Big Indian Light Helicopter Buys Are Delayed Again

AIN DEFENSE PERSPECTIVE » DECEMBER 6, 2013

December 6, 2013, 11:50 AM
India’s twice-bid reconnaissance and surveillance helicopter (RSH) competition has been delayed again. An oversight committee is now scrutinizing the latest bids to inquire into allegations of improper conduct by an army officer during flight trials of the finalists. The Kamov Ka-226T and Eurocopter AS550C3 Fennec are competing for an Army and Air Force requirement for 197 helicopters.

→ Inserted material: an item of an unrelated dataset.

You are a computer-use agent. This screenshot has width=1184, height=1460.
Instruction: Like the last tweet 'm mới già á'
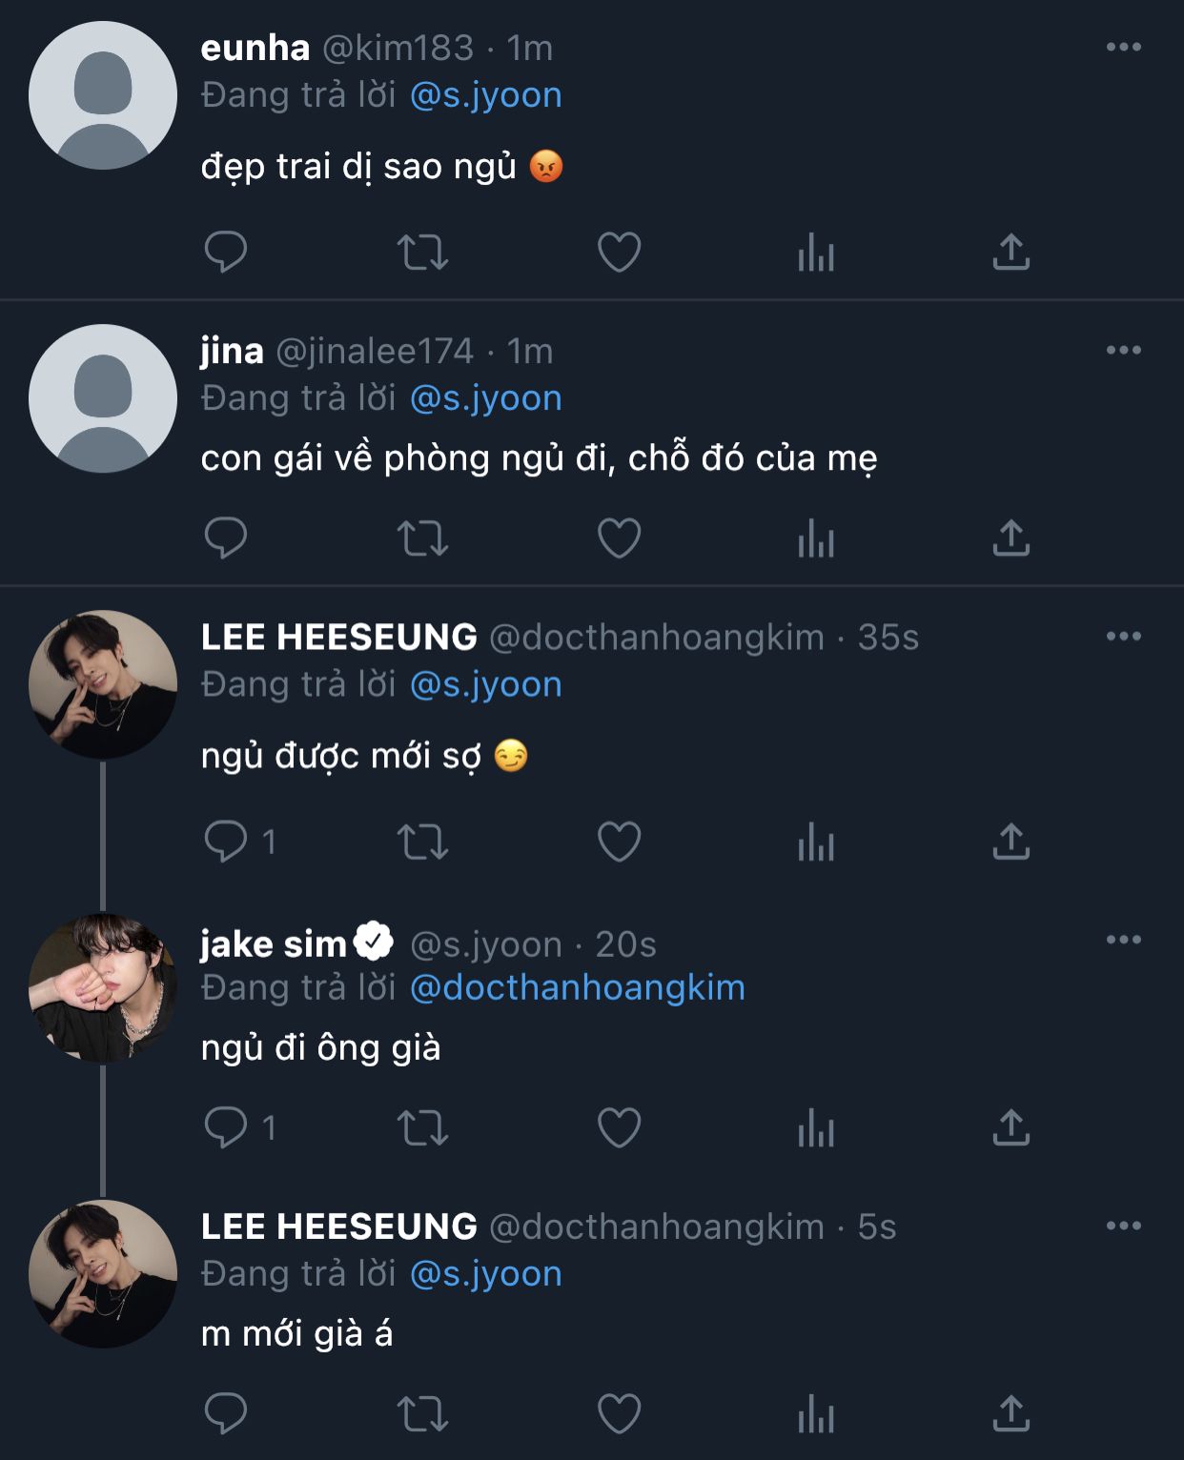619,1413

“The committee will further investigate the analysis…we would like this to happen [soon],” Lt. Gen Amarjeet Singh Chabbewal, Chief of Staff Western Command for the Indian Army, told AIN. The RSH helicopters are intended to replace an aging fleet of Chetak (Aerospatiale SA316 Alouette III) and Cheetah (SA315B Alouette II) helicopters. Spares are now expensive and increasingly difficult to obtain. “We have neglected fleet sustainment…the wear and tear on these helicopters is extremely high,” added Chabbewal. But with the validities of the bids expiring this month, it is unlikely that any decision will be made soon, an MoD official said on condition of anonymity.
In 2007, Eurocopter’s AS550C3 emerged as the RSH winner against the Bell 407. But objections from Bell stalled a contract award. Subsequently, Bell did not participate in the 2008 rebid, citing its inability to comply with a 50-percent offset requirement. If India scraps the tender this time, it is likely Bell will participate again, AIN has learned.
Moreover, a second contract for 187 light utility helicopters (LUH) has also been delayed. Government-owned Hindustan Aeronautics (HAL) is slated to provide the three-ton single-engine LUH. The company has selected a Turbomeca engine for the LUH, even though a contract has yet to be signed. “The LUH will have a glass cockpit and a composite airframe. Unlike the advanced light helicopter [ALH] on which we collaborated with MBB of Germany, the LUH is our own,” said M. Vijaya Kumar, general manager of HAL’s rotary-wing research and design center. The LUH will not now earn its initial operational clearance until 2017, another HAL official said.
Meanwhile, India’s Border Security Force (BSF) has ordered eight Mil Mi-17V5s, following the order for 80 of the Russian helicopters by the Indian Air Force. The first will be delivered late next year, and the BSF will use them along the Myanmar border, BSF director general Subhash Joshi told AIN.